Collected data entries:
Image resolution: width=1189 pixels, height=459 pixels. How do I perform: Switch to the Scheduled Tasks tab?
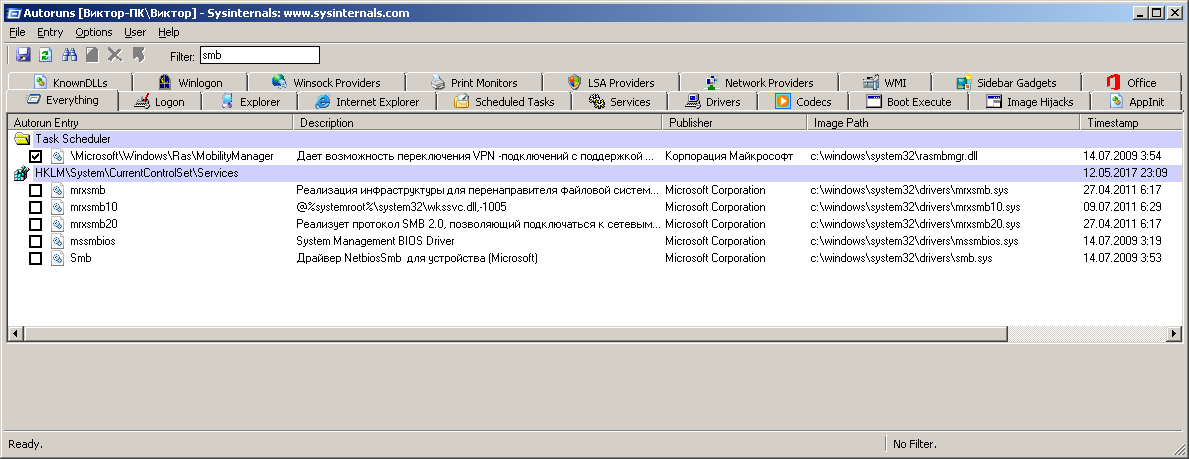[505, 102]
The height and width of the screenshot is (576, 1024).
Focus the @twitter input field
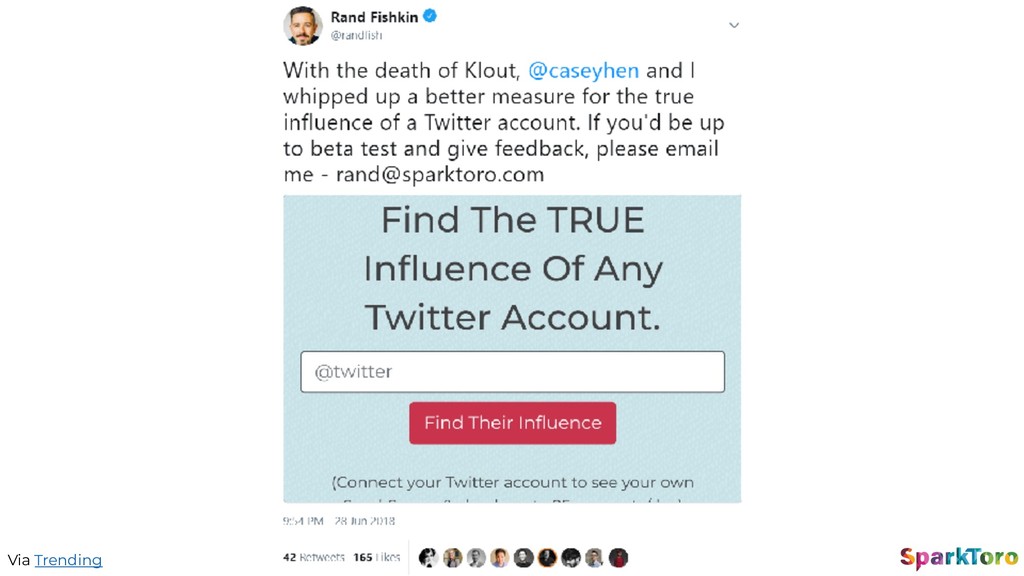(x=513, y=372)
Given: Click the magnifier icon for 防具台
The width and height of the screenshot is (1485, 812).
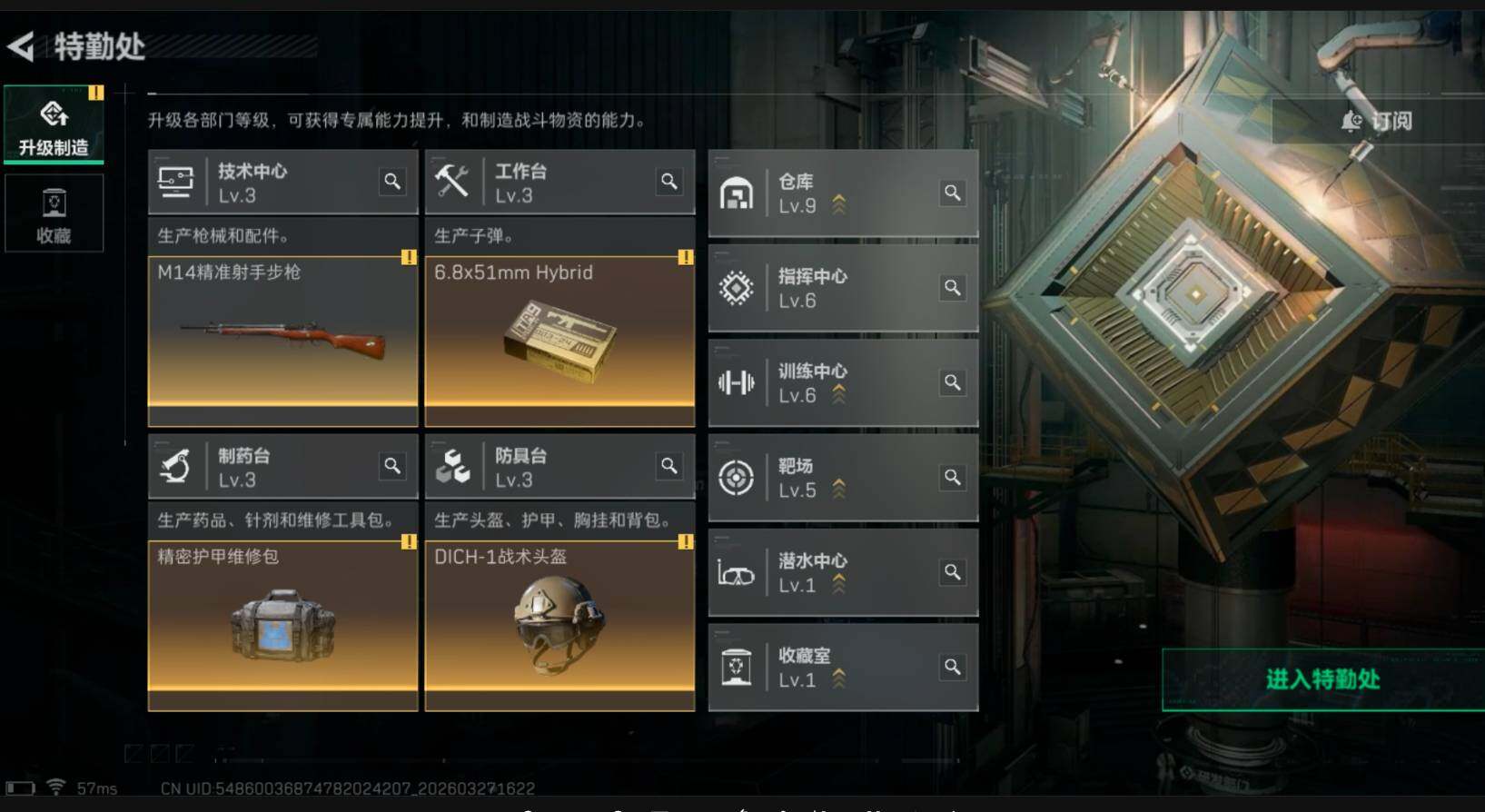Looking at the screenshot, I should [669, 466].
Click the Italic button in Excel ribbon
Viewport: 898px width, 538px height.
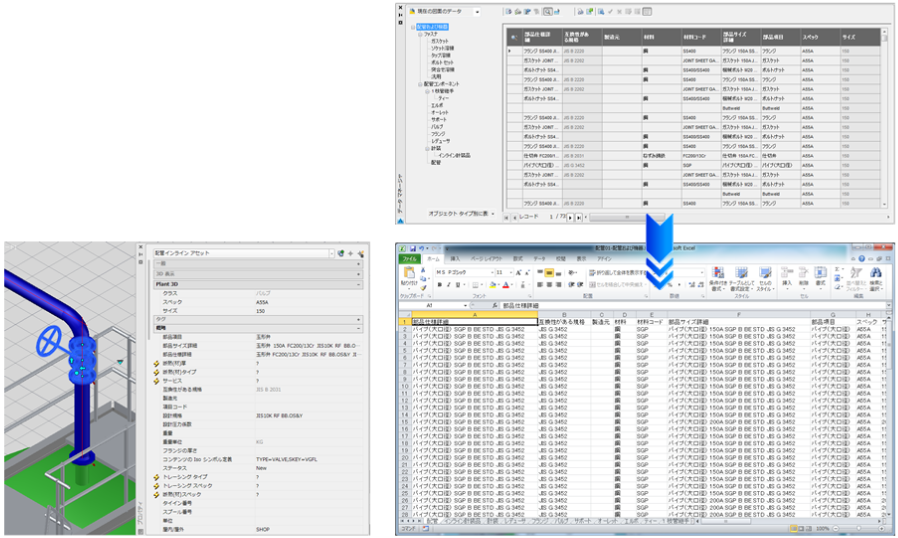click(x=448, y=285)
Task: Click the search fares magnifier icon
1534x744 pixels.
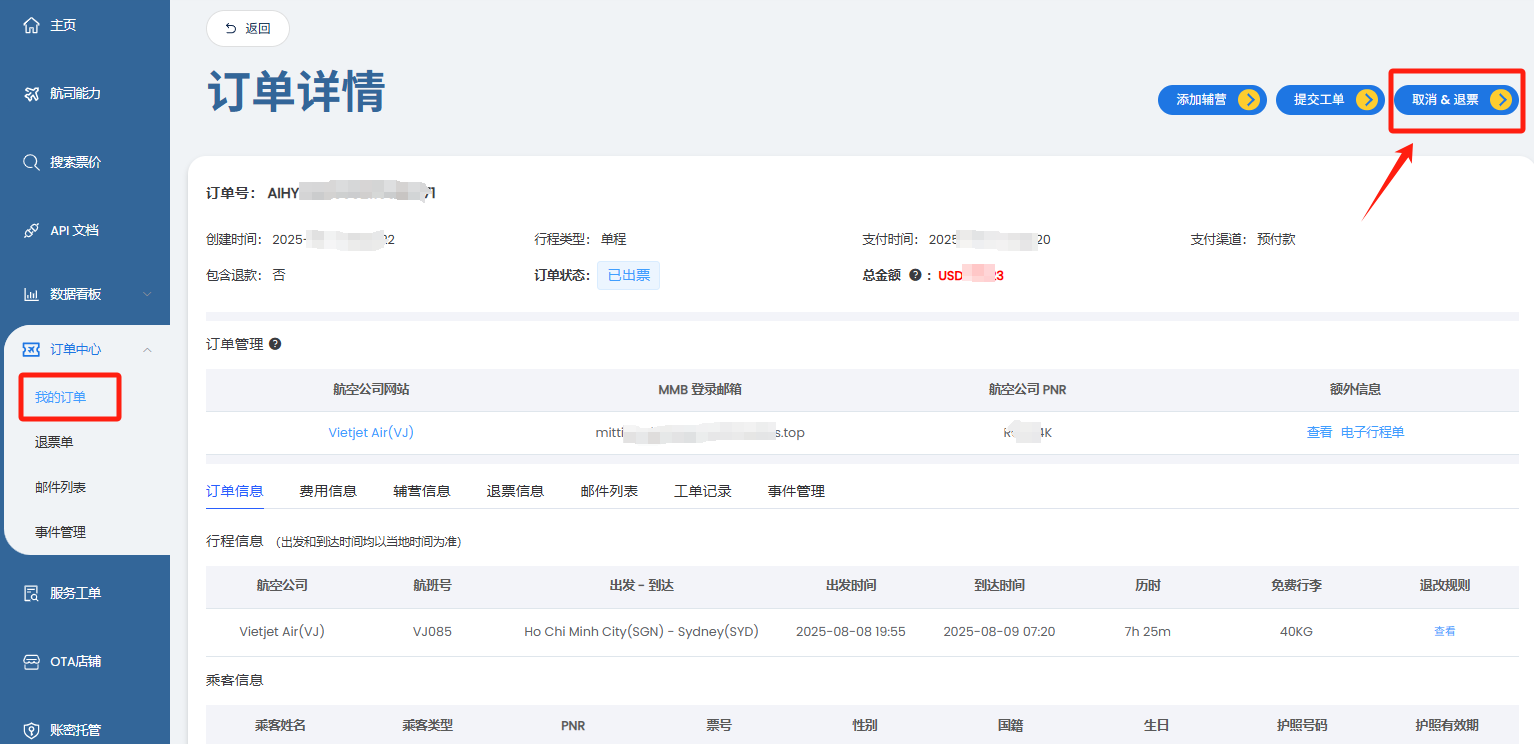Action: (x=31, y=162)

> Task to carry out: Leave out the pictures, then copy all the remaining text in the records exactly.

> Solution to this exercise:
Image resolution: width=1189 pixels, height=459 pixels. How do I perform: Switch to the Scheduled Tasks tab?
[505, 102]
The height and width of the screenshot is (576, 1024).
Focus the @twitter input field
(x=513, y=372)
Given: Click the magnifier icon for 防具台
The width and height of the screenshot is (1485, 812).
Looking at the screenshot, I should [669, 466].
Click the Italic button in Excel ribbon
Viewport: 898px width, 538px height.
click(x=448, y=285)
Task: Click the search fares magnifier icon
1534x744 pixels.
Action: (x=31, y=162)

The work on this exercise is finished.